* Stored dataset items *
• • •

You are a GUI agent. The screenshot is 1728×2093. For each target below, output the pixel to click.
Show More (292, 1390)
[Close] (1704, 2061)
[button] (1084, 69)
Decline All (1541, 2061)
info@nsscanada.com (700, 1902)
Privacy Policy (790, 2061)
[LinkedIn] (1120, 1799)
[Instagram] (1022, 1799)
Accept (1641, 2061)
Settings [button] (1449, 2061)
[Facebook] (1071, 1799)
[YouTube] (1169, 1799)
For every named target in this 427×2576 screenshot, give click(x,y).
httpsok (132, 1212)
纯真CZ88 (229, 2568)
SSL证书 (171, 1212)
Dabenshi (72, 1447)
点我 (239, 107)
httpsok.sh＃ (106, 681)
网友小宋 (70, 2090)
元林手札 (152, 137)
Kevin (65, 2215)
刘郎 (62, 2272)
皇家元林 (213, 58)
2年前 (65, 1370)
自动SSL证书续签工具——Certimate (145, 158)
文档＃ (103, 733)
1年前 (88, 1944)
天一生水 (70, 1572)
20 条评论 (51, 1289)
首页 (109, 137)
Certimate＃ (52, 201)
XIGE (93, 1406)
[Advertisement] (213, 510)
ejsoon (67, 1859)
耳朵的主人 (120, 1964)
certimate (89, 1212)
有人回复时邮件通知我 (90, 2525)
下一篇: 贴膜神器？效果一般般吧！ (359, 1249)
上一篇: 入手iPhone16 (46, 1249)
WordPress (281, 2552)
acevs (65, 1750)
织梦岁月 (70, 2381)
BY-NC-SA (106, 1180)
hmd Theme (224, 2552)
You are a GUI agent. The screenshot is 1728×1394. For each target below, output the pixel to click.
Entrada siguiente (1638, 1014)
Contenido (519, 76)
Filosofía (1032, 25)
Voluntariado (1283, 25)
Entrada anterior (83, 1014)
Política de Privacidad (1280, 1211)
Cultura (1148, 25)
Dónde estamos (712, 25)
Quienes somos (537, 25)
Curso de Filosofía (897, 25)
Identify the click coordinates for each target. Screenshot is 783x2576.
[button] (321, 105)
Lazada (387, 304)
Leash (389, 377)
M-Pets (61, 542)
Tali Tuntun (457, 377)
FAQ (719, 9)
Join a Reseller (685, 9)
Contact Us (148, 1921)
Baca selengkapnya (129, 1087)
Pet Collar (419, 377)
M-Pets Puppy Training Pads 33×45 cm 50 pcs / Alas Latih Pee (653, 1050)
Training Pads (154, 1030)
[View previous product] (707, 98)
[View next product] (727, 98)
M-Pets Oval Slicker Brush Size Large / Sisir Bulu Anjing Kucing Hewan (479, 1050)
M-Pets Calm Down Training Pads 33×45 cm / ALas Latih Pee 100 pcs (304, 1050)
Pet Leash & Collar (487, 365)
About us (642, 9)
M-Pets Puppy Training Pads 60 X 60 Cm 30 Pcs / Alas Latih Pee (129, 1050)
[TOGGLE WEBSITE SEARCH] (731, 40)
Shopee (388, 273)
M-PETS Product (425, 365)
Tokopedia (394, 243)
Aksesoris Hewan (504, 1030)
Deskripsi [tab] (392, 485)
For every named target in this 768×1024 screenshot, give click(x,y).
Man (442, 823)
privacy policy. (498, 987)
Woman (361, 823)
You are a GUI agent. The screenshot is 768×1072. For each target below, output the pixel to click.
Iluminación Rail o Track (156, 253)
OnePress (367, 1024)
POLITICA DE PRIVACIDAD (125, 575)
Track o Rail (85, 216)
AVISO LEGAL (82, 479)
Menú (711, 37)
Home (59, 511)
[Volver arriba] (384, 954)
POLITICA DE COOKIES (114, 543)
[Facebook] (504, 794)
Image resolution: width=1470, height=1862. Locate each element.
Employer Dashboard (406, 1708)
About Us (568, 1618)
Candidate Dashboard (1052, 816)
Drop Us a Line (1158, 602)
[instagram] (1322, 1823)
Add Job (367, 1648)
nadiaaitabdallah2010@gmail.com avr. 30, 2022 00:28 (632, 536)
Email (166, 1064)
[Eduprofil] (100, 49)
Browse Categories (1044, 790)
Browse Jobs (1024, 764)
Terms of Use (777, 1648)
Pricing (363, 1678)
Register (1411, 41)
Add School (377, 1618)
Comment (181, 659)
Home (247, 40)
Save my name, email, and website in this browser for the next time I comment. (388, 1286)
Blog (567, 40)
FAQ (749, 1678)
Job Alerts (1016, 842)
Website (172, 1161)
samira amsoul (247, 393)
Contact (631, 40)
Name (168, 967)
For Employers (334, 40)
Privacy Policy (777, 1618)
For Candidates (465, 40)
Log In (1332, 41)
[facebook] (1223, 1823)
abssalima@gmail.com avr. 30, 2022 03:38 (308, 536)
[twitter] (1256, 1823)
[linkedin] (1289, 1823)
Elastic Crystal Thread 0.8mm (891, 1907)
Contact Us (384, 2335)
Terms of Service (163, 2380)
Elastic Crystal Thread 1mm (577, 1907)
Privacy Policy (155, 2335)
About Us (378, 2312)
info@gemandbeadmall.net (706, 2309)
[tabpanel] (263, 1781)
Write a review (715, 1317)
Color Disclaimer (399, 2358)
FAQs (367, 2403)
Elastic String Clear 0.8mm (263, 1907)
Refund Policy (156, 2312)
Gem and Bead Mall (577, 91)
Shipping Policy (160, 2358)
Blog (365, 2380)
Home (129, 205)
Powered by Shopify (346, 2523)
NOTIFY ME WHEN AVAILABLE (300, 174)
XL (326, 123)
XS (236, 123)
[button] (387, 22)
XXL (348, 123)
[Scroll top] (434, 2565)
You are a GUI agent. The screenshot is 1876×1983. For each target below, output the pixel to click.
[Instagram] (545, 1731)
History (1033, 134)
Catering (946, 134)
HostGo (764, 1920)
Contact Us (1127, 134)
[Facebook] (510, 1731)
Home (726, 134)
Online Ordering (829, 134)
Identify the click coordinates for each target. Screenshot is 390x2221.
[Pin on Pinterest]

• • •

* Work instruction *
Output the entries above word for word.

* Exercise result *
You are a GUI agent. The screenshot is 1728×2093. For each target below, output the pixel to click.
Show More (292, 1390)
[Close] (1704, 2061)
[button] (1084, 69)
Decline All (1541, 2061)
info@nsscanada.com (700, 1902)
Privacy Policy (790, 2061)
[LinkedIn] (1120, 1799)
[Instagram] (1022, 1799)
Accept (1641, 2061)
Settings [button] (1449, 2061)
[Facebook] (1071, 1799)
[YouTube] (1169, 1799)
For every named target in this 427×2576 screenshot, give click(x,y).
httpsok (132, 1212)
纯真CZ88 (229, 2568)
SSL证书 (171, 1212)
Dabenshi (72, 1447)
点我 (239, 107)
httpsok.sh＃ (106, 681)
网友小宋 (70, 2090)
元林手札 (152, 137)
Kevin (65, 2215)
刘郎 (62, 2272)
皇家元林 (213, 58)
2年前 (65, 1370)
自动SSL证书续签工具——Certimate (145, 158)
文档＃ (103, 733)
1年前 (88, 1944)
天一生水 (70, 1572)
20 条评论 (51, 1289)
首页 (109, 137)
Certimate＃ (52, 201)
XIGE (93, 1406)
[Advertisement] (213, 510)
ejsoon (67, 1859)
耳朵的主人 (120, 1964)
certimate (89, 1212)
有人回复时邮件通知我 (90, 2525)
下一篇: 贴膜神器？效果一般般吧！ (359, 1249)
上一篇: 入手iPhone16 (46, 1249)
WordPress (281, 2552)
acevs (65, 1750)
织梦岁月 (70, 2381)
BY-NC-SA (106, 1180)
hmd Theme (224, 2552)
You are a GUI agent. The screenshot is 1728×1394. For each target below, output the pixel to click.
Entrada siguiente (1638, 1014)
Contenido (519, 76)
Filosofía (1032, 25)
Voluntariado (1283, 25)
Entrada anterior (83, 1014)
Política de Privacidad (1280, 1211)
Cultura (1148, 25)
Dónde estamos (712, 25)
Quienes somos (537, 25)
Curso de Filosofía (897, 25)
Identify the click coordinates for each target. Screenshot is 783x2576.
[button] (321, 105)
Lazada (387, 304)
Leash (389, 377)
M-Pets (61, 542)
Tali Tuntun (457, 377)
FAQ (719, 9)
Join a Reseller (685, 9)
Contact Us (148, 1921)
Baca selengkapnya (129, 1087)
Pet Collar (419, 377)
M-Pets Puppy Training Pads 33×45 cm 50 pcs / Alas Latih Pee (653, 1050)
Training Pads (154, 1030)
[View previous product] (707, 98)
[View next product] (727, 98)
M-Pets Oval Slicker Brush Size Large / Sisir Bulu Anjing Kucing Hewan (479, 1050)
M-Pets Calm Down Training Pads 33×45 cm / ALas Latih Pee 100 pcs (304, 1050)
Pet Leash & Collar (487, 365)
About us (642, 9)
M-Pets Puppy Training Pads 60 X 60 Cm 30 Pcs / Alas Latih Pee (129, 1050)
[TOGGLE WEBSITE SEARCH] (731, 40)
Shopee (388, 273)
M-PETS Product (425, 365)
Tokopedia (394, 243)
Aksesoris Hewan (504, 1030)
Deskripsi [tab] (392, 485)
For every named target in this 768×1024 screenshot, give click(x,y).
Man (442, 823)
privacy policy. (498, 987)
Woman (361, 823)
You are a GUI agent. The screenshot is 768×1072. For each target below, output the pixel to click.
Iluminación Rail o Track (156, 253)
OnePress (367, 1024)
POLITICA DE PRIVACIDAD (125, 575)
Track o Rail (85, 216)
AVISO LEGAL (82, 479)
Menú (711, 37)
Home (59, 511)
[Volver arriba] (384, 954)
POLITICA DE COOKIES (114, 543)
[Facebook] (504, 794)
Image resolution: width=1470, height=1862. Locate each element.
Employer Dashboard (406, 1708)
About Us (568, 1618)
Candidate Dashboard (1052, 816)
Drop Us a Line (1158, 602)
[instagram] (1322, 1823)
Add Job (367, 1648)
nadiaaitabdallah2010@gmail.com avr. 30, 2022 00:28 (632, 536)
Email (166, 1064)
[Eduprofil] (100, 49)
Browse Categories (1044, 790)
Browse Jobs (1024, 764)
Terms of Use (777, 1648)
Pricing (363, 1678)
Register (1411, 41)
Add School (377, 1618)
Comment (181, 659)
Home (247, 40)
Save my name, email, and website in this browser for the next time I comment. (388, 1286)
Blog (567, 40)
FAQ (749, 1678)
Job Alerts (1016, 842)
Website (172, 1161)
samira amsoul (247, 393)
Contact (631, 40)
Name (168, 967)
For Employers (334, 40)
Privacy Policy (777, 1618)
For Candidates (465, 40)
Log In (1332, 41)
[facebook] (1223, 1823)
abssalima@gmail.com avr. 30, 2022 03:38 (308, 536)
[twitter] (1256, 1823)
[linkedin] (1289, 1823)
Elastic Crystal Thread 0.8mm (891, 1907)
Contact Us (384, 2335)
Terms of Service (163, 2380)
Elastic Crystal Thread 1mm (577, 1907)
Privacy Policy (155, 2335)
About Us (378, 2312)
info@gemandbeadmall.net (706, 2309)
[tabpanel] (263, 1781)
Write a review (715, 1317)
Color Disclaimer (399, 2358)
FAQs (367, 2403)
Elastic String Clear 0.8mm (263, 1907)
Refund Policy (156, 2312)
Gem and Bead Mall (577, 91)
Shipping Policy (160, 2358)
Blog (365, 2380)
Home (129, 205)
Powered by Shopify (346, 2523)
NOTIFY ME WHEN AVAILABLE (300, 174)
XL (326, 123)
XS (236, 123)
[button] (387, 22)
XXL (348, 123)
[Scroll top] (434, 2565)
You are a GUI agent. The screenshot is 1876×1983. For each target below, output the pixel to click.
[Instagram] (545, 1731)
History (1033, 134)
Catering (946, 134)
HostGo (764, 1920)
Contact Us (1127, 134)
[Facebook] (510, 1731)
Home (726, 134)
Online Ordering (829, 134)
Identify the click coordinates for each target. Screenshot is 390x2221.
[Pin on Pinterest]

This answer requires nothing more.